In the United States, lotteries are run by state governments and offer games limited to that jurisdiction’s borders. Some states participate in multi-jurisdictional games, such as Powerball and Mega Millions, which are operated by multiple states and have larger jackpots.

Whether they are used to finance education, public parks, or veterans’ benefits, lottery funds have become a common source of government revenue. But these dollars come at a price. They make it harder to pass much needed tax increases, and they take a disproportionate toll on the people who need them most. That’s the story told by the remarkable new book Official Lottery.

It is a tale of how a small, obscure, and seemingly innocuous game helped shape America’s history, from the founding of the Virginia Company to the rise of Donald Trump. Lotteries spread to the colonies from England, and became a staple of colonial life, even despite Protestant prohibitions against gambling. They funded Harvard, Yale, and the Continental Congress, and in early America were tangled up with the slave trade in unexpected ways.

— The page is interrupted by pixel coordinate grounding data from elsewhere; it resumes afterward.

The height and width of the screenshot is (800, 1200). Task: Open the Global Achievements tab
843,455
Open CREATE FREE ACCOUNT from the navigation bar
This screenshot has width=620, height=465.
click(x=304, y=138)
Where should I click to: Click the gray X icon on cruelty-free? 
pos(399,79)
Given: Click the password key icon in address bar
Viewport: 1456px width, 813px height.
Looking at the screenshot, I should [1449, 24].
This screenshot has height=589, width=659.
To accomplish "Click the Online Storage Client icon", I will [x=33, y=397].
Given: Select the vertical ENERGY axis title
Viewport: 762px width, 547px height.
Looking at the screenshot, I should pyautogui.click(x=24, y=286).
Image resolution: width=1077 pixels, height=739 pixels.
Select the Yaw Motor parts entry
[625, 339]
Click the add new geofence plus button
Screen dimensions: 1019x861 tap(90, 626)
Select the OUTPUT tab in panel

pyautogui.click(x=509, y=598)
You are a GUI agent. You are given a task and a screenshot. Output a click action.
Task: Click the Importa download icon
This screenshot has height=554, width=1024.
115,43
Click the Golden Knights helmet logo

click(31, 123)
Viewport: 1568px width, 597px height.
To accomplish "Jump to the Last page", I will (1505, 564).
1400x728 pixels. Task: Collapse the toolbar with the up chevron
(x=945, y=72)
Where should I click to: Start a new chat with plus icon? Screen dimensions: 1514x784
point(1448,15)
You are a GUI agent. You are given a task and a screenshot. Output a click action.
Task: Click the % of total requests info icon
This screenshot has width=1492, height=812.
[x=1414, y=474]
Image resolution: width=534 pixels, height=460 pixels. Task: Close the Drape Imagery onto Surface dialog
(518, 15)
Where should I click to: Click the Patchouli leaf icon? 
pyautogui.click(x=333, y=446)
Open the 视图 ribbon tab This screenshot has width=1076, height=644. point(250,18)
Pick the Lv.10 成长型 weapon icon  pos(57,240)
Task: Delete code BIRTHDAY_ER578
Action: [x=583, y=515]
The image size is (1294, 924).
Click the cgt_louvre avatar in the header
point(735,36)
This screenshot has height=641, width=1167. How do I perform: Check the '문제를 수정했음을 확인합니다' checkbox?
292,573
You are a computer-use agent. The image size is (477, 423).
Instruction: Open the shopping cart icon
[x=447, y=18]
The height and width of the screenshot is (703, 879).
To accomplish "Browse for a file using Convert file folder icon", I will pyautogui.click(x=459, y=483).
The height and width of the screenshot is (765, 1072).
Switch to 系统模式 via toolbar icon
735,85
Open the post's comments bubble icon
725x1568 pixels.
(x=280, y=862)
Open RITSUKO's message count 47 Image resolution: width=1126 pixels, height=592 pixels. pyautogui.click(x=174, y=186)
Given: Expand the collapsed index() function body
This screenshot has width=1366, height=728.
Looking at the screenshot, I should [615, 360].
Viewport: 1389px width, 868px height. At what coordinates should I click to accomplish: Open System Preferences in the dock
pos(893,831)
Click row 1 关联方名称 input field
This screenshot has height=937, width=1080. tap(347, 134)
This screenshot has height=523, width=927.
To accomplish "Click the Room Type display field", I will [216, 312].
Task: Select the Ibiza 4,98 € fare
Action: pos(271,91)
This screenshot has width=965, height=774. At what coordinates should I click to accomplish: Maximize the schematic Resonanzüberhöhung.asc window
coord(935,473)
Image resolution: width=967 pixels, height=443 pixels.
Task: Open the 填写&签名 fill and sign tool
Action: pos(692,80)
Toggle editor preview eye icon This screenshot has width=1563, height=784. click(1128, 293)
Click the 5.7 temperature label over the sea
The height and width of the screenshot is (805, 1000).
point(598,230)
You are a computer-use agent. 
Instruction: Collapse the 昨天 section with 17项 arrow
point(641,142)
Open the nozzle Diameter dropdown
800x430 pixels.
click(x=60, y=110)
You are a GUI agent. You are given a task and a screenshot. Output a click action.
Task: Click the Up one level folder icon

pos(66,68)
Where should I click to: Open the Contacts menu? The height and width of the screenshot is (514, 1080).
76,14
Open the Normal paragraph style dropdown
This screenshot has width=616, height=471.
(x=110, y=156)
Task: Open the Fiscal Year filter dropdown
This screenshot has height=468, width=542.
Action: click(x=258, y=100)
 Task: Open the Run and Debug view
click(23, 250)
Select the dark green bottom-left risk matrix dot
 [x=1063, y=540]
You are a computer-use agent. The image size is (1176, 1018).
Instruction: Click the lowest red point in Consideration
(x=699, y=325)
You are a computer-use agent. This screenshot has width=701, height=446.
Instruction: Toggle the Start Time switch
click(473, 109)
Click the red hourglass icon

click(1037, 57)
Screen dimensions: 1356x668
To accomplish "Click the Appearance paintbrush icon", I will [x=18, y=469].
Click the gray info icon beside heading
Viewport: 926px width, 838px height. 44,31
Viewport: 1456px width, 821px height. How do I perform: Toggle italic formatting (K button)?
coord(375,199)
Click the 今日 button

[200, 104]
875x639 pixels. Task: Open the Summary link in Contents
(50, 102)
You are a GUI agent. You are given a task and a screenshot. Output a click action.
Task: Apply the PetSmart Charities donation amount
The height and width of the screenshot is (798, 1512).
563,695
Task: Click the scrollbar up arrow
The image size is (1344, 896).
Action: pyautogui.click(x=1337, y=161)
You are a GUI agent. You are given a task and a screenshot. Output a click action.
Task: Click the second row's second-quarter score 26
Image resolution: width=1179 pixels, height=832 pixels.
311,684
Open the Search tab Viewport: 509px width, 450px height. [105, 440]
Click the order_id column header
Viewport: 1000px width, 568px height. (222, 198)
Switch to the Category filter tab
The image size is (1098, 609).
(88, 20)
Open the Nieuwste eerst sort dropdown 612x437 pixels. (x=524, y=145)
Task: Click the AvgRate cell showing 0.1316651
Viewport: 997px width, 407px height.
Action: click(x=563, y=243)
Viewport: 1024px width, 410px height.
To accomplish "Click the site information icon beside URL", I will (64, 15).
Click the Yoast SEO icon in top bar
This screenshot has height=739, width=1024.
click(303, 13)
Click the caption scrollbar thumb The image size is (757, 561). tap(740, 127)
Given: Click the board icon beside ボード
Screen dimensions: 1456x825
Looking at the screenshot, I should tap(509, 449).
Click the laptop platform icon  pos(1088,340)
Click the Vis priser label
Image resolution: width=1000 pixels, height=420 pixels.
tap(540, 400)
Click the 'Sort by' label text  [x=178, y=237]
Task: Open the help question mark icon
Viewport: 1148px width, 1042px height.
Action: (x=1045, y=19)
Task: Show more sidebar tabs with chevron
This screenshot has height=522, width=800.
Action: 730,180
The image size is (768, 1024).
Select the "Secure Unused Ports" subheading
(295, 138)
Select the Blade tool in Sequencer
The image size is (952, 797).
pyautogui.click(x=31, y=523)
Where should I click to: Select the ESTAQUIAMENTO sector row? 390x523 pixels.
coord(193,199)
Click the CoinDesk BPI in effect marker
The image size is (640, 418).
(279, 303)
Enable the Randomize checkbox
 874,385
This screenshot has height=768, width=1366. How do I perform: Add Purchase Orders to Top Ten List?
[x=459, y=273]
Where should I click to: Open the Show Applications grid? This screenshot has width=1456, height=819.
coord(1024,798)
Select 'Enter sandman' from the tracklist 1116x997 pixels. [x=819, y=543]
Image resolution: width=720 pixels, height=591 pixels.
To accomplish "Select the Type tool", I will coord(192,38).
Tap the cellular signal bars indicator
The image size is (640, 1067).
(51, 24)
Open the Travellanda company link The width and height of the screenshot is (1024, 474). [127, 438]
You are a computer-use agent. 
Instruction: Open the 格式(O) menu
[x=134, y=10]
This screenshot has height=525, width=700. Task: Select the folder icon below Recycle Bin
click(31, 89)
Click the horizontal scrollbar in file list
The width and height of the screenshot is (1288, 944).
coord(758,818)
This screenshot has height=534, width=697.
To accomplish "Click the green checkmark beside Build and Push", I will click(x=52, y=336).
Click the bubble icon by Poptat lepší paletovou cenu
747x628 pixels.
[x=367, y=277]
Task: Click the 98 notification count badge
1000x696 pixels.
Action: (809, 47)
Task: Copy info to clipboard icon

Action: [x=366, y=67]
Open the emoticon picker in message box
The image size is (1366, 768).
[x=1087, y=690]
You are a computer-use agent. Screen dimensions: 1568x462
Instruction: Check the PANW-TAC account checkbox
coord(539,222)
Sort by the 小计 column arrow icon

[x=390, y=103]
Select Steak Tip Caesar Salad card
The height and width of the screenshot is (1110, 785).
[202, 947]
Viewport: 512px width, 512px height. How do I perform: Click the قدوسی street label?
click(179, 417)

Lottery opponents questioned both the morality of funding public services through gambling and the amount of money that states really stood to gain. They hailed from every part of the political spectrum and drew on everything from biblical injunctions to the economics of John Locke to hammer home their message. Eventually, those inconvenient facts won out, and by the late nineteenth century, all but one state had banned lotteries.